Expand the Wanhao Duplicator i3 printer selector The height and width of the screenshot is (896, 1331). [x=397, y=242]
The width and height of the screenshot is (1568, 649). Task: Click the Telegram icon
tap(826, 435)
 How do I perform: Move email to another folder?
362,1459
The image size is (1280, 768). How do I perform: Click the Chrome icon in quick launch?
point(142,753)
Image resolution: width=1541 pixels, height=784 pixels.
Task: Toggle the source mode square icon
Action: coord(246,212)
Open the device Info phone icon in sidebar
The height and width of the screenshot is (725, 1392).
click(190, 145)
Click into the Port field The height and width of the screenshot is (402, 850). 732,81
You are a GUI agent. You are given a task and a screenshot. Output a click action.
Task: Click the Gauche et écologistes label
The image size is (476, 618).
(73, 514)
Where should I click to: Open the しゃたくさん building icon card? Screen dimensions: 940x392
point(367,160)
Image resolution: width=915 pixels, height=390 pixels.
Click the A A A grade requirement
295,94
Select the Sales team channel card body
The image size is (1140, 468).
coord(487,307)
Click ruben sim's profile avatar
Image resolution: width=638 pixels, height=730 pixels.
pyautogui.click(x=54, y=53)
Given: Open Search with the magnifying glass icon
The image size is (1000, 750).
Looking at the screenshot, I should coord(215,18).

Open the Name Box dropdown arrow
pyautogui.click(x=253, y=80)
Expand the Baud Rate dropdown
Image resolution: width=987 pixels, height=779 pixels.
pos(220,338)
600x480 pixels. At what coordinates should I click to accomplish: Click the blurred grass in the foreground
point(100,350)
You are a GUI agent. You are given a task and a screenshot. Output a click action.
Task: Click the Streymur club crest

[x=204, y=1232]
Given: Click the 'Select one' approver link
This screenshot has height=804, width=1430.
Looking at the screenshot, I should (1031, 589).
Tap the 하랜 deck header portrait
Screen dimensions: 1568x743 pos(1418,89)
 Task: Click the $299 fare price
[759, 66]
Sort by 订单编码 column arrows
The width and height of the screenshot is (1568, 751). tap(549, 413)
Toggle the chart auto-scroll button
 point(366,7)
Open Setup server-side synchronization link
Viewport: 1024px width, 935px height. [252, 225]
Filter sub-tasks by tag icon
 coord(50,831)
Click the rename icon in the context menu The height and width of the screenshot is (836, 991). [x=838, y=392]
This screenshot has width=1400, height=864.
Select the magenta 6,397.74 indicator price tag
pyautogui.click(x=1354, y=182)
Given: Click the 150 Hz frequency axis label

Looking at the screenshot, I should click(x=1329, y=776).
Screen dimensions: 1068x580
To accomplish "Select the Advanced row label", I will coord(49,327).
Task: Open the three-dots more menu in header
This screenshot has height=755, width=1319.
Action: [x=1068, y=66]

◆ **WHAT TO WORK ON**
Your answer must consist only of the lines from the one with "Where should I" through the final line of the entries, each retyped exactly.

◆ **RESPONSE TO THE EXERCISE**
Where should I click to: Open the しゃたくさん building icon card? Screen dimensions: 940x392
point(367,160)
Image resolution: width=915 pixels, height=390 pixels.
Click the A A A grade requirement
295,94
Select the Sales team channel card body
The image size is (1140, 468).
coord(487,307)
Click ruben sim's profile avatar
Image resolution: width=638 pixels, height=730 pixels.
pyautogui.click(x=54, y=53)
Given: Open Search with the magnifying glass icon
The image size is (1000, 750).
Looking at the screenshot, I should coord(215,18).

Open the Name Box dropdown arrow
pyautogui.click(x=253, y=80)
Expand the Baud Rate dropdown
Image resolution: width=987 pixels, height=779 pixels.
pos(220,338)
600x480 pixels. At what coordinates should I click to accomplish: Click the blurred grass in the foreground
point(100,350)
You are a GUI agent. You are given a task and a screenshot. Output a click action.
Task: Click the Streymur club crest

[x=204, y=1232]
Given: Click the 'Select one' approver link
This screenshot has height=804, width=1430.
Looking at the screenshot, I should (1031, 589).
Tap the 하랜 deck header portrait
Screen dimensions: 1568x743 pos(1418,89)
 Task: Click the $299 fare price
[759, 66]
Sort by 订单编码 column arrows
The width and height of the screenshot is (1568, 751). tap(549, 413)
Toggle the chart auto-scroll button
 point(366,7)
Open Setup server-side synchronization link
Viewport: 1024px width, 935px height. [252, 225]
Filter sub-tasks by tag icon
 coord(50,831)
Click the rename icon in the context menu The height and width of the screenshot is (836, 991). [x=838, y=392]
This screenshot has width=1400, height=864.
Select the magenta 6,397.74 indicator price tag
pyautogui.click(x=1354, y=182)
Given: Click the 150 Hz frequency axis label

Looking at the screenshot, I should click(x=1329, y=776).
Screen dimensions: 1068x580
To accomplish "Select the Advanced row label", I will coord(49,327).
Task: Open the three-dots more menu in header
This screenshot has height=755, width=1319.
Action: [x=1068, y=66]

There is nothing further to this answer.